FEMA to halt debit cards, use bank deposit

by NOLA (reposted)
The federal government's relief agency said Friday it will discontinue its program to distribute debit cards worth up to $2,000 to hurricane victims, two days after hastily announcing the novel plan to provide quick relief.
The Federal Emergency Management Agency said it will scrap the program once officials finish distributing cards this weekend at shelters in Dallas, Houston and San Antonio, where many of the evacuees were moved. No cards will be issued to victims in other states.

Hurricane victims at other locations will have to apply for expedited aid through the agency's traditional route — filling out information on FEMA's Web site to receive direct bank deposits, FEMA spokeswoman Natalie Rule said.

"We tried it as an innovative way to get aid to evacuee populations in Texas. We decided it would be more expeditious with direct deposits," she said, citing the large staffing operation that would be required to replicate the Texas operation in other states.

Under fire for its initial response to the hurricane, FEMA Director Michael Brown had announced the debit card program as a way to quickly get up to $2,000 to the neediest families and empower them "to make their own decisions about what do they need to have to start rebuilding their lives."

He did not describe the program as applying only to Texas, which has accepted the largest number of evacuees and is the home state of President Bush.

From the outset, there was confusion about how to get the cards and who would be eligible.

On Thursday, thousands of people lined up at the Astrodome in Houston following reports that the first FEMA cards would be distributed that day.

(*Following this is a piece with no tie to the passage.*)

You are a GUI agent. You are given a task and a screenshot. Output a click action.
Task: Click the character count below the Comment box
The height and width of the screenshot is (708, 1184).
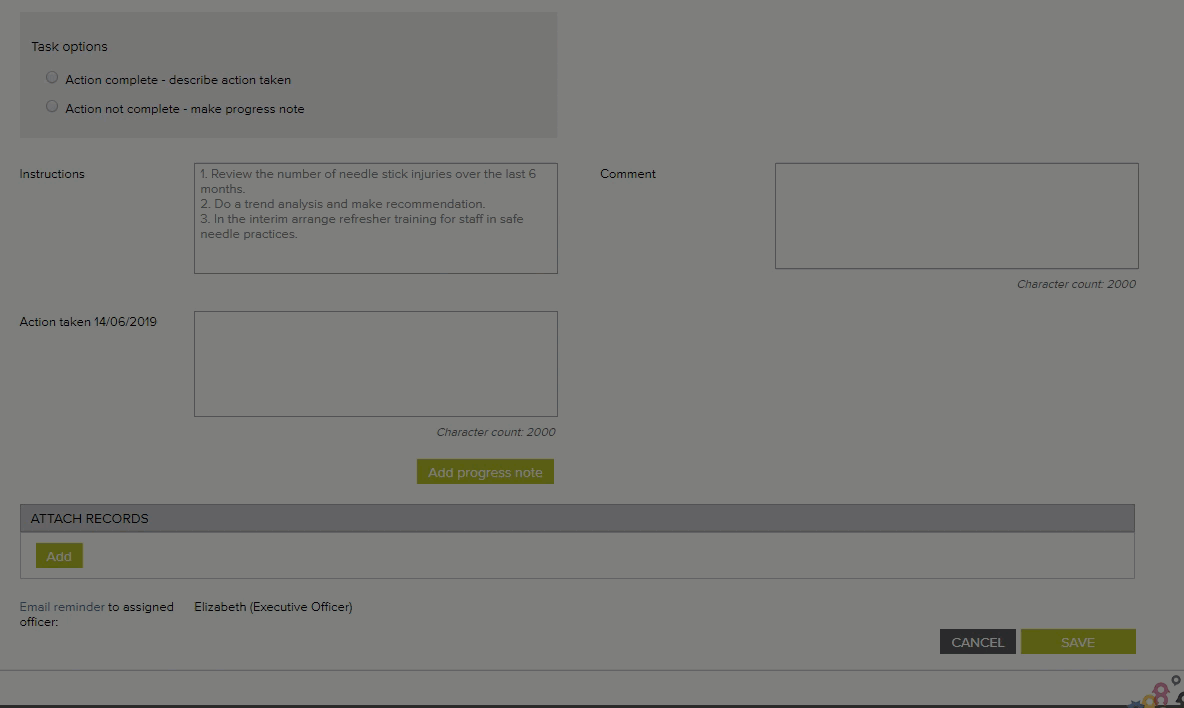(1076, 284)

Red Cross cards were distributed, but those seeking the government cards were told they would have to return the next day.

On Friday, Ed Conley, a FEMA spokesman in Houston, said evacuees were receiving the cards at a rate of about 500 an hour, many of whom had filled out the proper documentation and applications through FEMA's Web site.

Applicants were being asked to provide Social Security numbers as well as the address of their damaged homes, for verification against aerial photographs of devastated areas.

A FEMA spokeswoman had said Friday there were enough cards to cover the families of the estimated 7,000 people registered at three shelters in the Astrodome complex.